---------- Study material ----------

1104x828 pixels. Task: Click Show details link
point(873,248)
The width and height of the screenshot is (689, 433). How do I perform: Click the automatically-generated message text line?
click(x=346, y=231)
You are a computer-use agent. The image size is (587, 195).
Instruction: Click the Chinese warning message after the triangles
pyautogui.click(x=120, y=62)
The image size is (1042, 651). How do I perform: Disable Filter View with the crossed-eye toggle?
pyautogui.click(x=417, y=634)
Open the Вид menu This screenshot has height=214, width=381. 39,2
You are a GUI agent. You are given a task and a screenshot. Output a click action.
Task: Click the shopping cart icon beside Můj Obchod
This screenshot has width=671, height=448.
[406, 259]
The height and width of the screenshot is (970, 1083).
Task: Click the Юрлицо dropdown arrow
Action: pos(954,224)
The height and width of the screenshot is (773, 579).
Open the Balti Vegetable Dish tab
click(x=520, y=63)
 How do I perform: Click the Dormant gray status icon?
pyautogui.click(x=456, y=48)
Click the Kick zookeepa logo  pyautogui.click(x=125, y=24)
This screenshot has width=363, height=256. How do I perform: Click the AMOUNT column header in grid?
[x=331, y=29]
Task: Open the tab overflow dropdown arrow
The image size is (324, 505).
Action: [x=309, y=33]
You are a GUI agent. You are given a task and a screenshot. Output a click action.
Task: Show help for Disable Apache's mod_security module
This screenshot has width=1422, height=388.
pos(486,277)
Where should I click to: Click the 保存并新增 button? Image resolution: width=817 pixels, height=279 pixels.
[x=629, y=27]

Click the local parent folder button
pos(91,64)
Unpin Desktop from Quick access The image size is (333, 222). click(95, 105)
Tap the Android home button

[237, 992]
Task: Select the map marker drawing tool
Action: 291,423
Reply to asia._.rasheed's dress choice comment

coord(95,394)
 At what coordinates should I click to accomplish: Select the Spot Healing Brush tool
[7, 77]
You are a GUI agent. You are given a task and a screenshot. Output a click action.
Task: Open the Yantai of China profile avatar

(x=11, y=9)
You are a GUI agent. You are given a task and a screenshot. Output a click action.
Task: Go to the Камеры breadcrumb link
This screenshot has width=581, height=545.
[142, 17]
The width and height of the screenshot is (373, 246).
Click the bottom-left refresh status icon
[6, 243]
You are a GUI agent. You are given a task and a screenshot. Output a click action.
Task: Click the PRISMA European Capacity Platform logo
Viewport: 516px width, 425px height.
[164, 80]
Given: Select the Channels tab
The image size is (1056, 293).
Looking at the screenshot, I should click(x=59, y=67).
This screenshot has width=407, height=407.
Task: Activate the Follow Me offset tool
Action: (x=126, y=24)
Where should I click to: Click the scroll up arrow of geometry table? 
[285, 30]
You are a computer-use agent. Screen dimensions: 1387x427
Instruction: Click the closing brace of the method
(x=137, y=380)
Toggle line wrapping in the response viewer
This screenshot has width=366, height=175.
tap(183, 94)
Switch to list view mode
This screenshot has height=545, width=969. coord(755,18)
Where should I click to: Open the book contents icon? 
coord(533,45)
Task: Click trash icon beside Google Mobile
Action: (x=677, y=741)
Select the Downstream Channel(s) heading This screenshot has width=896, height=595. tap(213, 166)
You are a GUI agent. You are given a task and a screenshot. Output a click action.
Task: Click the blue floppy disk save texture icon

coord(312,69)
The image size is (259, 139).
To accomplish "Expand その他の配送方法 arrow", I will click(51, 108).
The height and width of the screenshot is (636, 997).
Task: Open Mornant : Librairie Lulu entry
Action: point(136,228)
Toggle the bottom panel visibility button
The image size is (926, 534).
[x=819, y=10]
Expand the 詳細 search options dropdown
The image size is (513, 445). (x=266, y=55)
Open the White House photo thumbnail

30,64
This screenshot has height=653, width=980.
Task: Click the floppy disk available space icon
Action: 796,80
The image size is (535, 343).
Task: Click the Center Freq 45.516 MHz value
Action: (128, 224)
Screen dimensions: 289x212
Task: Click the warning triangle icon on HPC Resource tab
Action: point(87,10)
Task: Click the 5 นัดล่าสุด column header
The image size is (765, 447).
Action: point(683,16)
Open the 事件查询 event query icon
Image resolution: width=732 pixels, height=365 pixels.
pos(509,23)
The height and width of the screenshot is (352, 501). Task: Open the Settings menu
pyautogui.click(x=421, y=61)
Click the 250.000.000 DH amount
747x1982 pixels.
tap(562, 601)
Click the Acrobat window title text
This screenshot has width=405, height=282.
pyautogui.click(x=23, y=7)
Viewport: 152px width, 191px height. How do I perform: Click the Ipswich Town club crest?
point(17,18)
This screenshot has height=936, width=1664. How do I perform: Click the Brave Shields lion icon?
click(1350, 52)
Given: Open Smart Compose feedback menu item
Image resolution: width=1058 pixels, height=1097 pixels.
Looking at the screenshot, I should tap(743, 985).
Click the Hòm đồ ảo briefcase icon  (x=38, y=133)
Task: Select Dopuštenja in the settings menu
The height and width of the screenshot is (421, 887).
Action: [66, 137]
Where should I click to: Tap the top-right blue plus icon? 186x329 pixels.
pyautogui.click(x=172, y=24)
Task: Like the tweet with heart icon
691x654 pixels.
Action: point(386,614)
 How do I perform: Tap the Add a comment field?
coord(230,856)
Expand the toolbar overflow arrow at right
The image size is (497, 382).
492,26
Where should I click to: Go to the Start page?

----------

Your task is to restate, word for word, the lines from the beginning of the records to the line with "Task: Click the shopping", inclusive.

**Response for this exercise**
1104x828 pixels. Task: Click Show details link
point(873,248)
The width and height of the screenshot is (689, 433). How do I perform: Click the automatically-generated message text line?
click(x=346, y=231)
You are a computer-use agent. The image size is (587, 195).
Instruction: Click the Chinese warning message after the triangles
pyautogui.click(x=120, y=62)
The image size is (1042, 651). How do I perform: Disable Filter View with the crossed-eye toggle?
pyautogui.click(x=417, y=634)
Open the Вид menu This screenshot has height=214, width=381. 39,2
You are a GUI agent. You are given a task and a screenshot. Output a click action.
Task: Click the shopping cart icon beside Můj Obchod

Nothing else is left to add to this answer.